__SUPPLIED MATERIAL__:
*-*-*

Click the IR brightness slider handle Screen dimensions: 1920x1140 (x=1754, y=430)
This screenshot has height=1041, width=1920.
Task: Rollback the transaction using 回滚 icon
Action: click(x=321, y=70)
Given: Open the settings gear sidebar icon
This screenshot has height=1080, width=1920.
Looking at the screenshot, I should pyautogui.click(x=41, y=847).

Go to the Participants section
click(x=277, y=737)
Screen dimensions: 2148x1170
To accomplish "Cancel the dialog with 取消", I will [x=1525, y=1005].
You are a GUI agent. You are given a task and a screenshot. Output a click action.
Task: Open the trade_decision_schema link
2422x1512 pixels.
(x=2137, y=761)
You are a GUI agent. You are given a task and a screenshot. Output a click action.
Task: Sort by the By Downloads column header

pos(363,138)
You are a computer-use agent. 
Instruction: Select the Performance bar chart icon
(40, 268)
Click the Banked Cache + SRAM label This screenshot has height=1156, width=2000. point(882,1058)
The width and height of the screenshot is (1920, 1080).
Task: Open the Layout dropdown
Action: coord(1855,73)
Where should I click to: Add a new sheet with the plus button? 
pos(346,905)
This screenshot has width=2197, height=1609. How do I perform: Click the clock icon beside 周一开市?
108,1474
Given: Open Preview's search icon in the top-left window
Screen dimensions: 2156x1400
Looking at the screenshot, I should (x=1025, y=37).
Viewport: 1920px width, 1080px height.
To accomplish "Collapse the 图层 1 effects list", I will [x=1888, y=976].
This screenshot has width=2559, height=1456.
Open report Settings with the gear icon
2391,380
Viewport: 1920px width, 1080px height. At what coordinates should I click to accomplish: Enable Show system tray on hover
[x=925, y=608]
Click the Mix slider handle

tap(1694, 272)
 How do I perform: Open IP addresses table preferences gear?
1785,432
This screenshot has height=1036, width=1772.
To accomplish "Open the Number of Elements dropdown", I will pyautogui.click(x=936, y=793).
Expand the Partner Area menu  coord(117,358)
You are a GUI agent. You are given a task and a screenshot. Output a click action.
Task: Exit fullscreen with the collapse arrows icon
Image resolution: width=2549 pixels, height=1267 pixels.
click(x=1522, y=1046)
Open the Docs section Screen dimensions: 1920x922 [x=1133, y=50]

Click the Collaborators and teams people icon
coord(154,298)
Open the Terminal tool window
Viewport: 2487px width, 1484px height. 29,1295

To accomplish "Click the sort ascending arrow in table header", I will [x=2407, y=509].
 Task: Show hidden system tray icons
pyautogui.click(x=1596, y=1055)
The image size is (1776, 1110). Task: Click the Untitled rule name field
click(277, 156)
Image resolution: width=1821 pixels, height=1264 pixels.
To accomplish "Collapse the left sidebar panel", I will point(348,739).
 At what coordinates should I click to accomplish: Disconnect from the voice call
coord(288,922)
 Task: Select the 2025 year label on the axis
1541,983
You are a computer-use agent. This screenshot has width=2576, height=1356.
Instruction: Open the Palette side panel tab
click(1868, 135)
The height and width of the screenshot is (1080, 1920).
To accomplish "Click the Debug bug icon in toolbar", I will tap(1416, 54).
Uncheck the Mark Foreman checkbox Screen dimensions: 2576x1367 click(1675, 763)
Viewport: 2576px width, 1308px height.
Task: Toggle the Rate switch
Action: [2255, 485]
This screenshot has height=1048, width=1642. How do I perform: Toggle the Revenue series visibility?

*-*-*

Each entry needs to be transcribed exactly.

Click the IR brightness slider handle Screen dimensions: 1920x1140 (x=1754, y=430)
This screenshot has height=1041, width=1920.
Task: Rollback the transaction using 回滚 icon
Action: click(x=321, y=70)
Given: Open the settings gear sidebar icon
This screenshot has height=1080, width=1920.
Looking at the screenshot, I should pyautogui.click(x=41, y=847).

Go to the Participants section
click(x=277, y=737)
Screen dimensions: 2148x1170
To accomplish "Cancel the dialog with 取消", I will [x=1525, y=1005].
You are a GUI agent. You are given a task and a screenshot. Output a click action.
Task: Open the trade_decision_schema link
2422x1512 pixels.
(x=2137, y=761)
You are a GUI agent. You are given a task and a screenshot. Output a click action.
Task: Sort by the By Downloads column header

pos(363,138)
You are a computer-use agent. 
Instruction: Select the Performance bar chart icon
(40, 268)
Click the Banked Cache + SRAM label This screenshot has height=1156, width=2000. point(882,1058)
The width and height of the screenshot is (1920, 1080).
Task: Open the Layout dropdown
Action: coord(1855,73)
Where should I click to: Add a new sheet with the plus button? 
pos(346,905)
This screenshot has width=2197, height=1609. How do I perform: Click the clock icon beside 周一开市?
108,1474
Given: Open Preview's search icon in the top-left window
Screen dimensions: 2156x1400
Looking at the screenshot, I should (x=1025, y=37).
Viewport: 1920px width, 1080px height.
To accomplish "Collapse the 图层 1 effects list", I will [x=1888, y=976].
This screenshot has width=2559, height=1456.
Open report Settings with the gear icon
2391,380
Viewport: 1920px width, 1080px height. At what coordinates should I click to accomplish: Enable Show system tray on hover
[x=925, y=608]
Click the Mix slider handle

tap(1694, 272)
 How do I perform: Open IP addresses table preferences gear?
1785,432
This screenshot has height=1036, width=1772.
To accomplish "Open the Number of Elements dropdown", I will pyautogui.click(x=936, y=793).
Expand the Partner Area menu  coord(117,358)
You are a GUI agent. You are given a task and a screenshot. Output a click action.
Task: Exit fullscreen with the collapse arrows icon
Image resolution: width=2549 pixels, height=1267 pixels.
click(x=1522, y=1046)
Open the Docs section Screen dimensions: 1920x922 [x=1133, y=50]

Click the Collaborators and teams people icon
coord(154,298)
Open the Terminal tool window
Viewport: 2487px width, 1484px height. 29,1295

To accomplish "Click the sort ascending arrow in table header", I will [x=2407, y=509].
 Task: Show hidden system tray icons
pyautogui.click(x=1596, y=1055)
The image size is (1776, 1110). Task: Click the Untitled rule name field
click(277, 156)
Image resolution: width=1821 pixels, height=1264 pixels.
To accomplish "Collapse the left sidebar panel", I will point(348,739).
 At what coordinates should I click to accomplish: Disconnect from the voice call
coord(288,922)
 Task: Select the 2025 year label on the axis
1541,983
You are a computer-use agent. This screenshot has width=2576, height=1356.
Instruction: Open the Palette side panel tab
click(1868, 135)
The height and width of the screenshot is (1080, 1920).
To accomplish "Click the Debug bug icon in toolbar", I will tap(1416, 54).
Uncheck the Mark Foreman checkbox Screen dimensions: 2576x1367 click(1675, 763)
Viewport: 2576px width, 1308px height.
Task: Toggle the Rate switch
Action: [2255, 485]
This screenshot has height=1048, width=1642. How do I perform: Toggle the Revenue series visibility?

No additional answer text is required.